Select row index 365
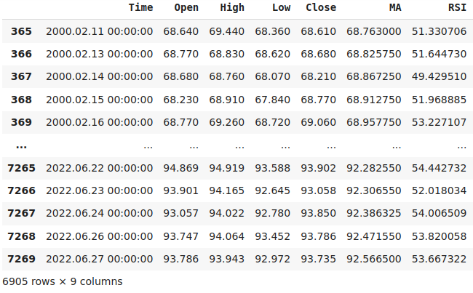 click(x=21, y=31)

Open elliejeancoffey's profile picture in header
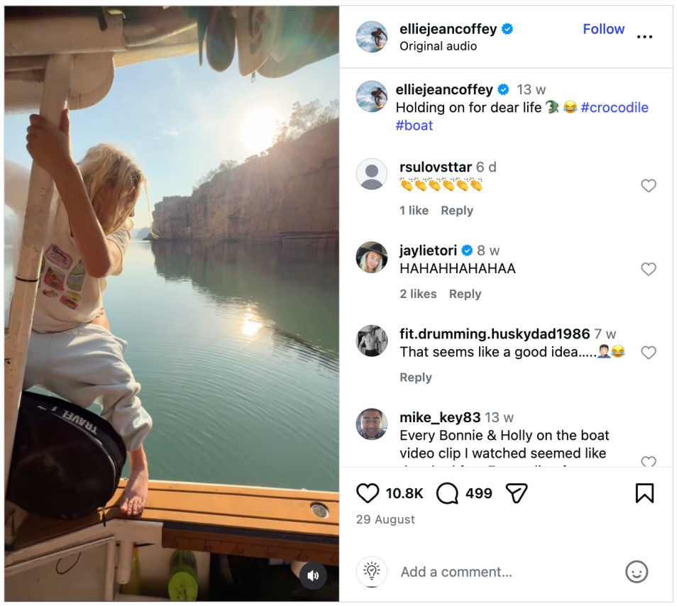pyautogui.click(x=372, y=37)
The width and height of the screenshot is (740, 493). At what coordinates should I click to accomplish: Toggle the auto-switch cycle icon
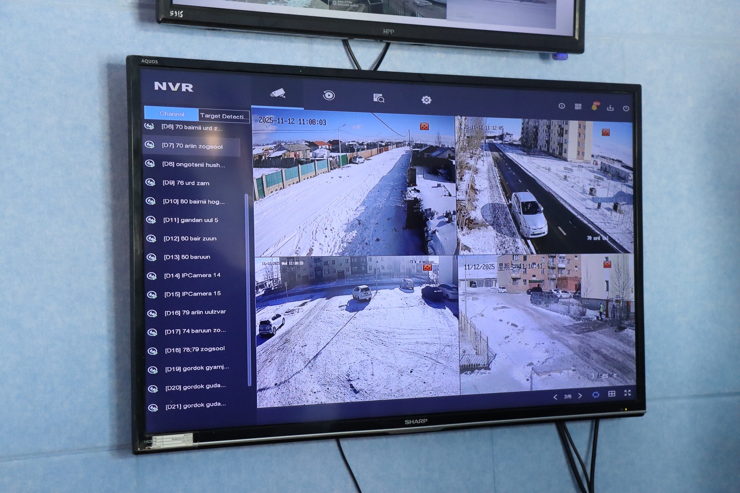click(596, 395)
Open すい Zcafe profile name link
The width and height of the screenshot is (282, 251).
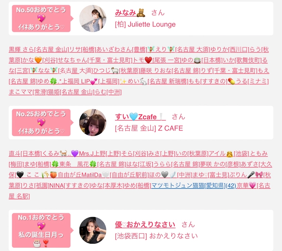point(140,117)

·····

Retype all of the data above verbatim, leaving out the pictures.

Select row index 365
 click(x=21, y=31)

Open elliejeancoffey's profile picture in header
pyautogui.click(x=372, y=37)
The width and height of the screenshot is (740, 493). At what coordinates should I click to accomplish: Toggle the auto-switch cycle icon
click(596, 395)
Open すい Zcafe profile name link
The width and height of the screenshot is (282, 251).
point(140,117)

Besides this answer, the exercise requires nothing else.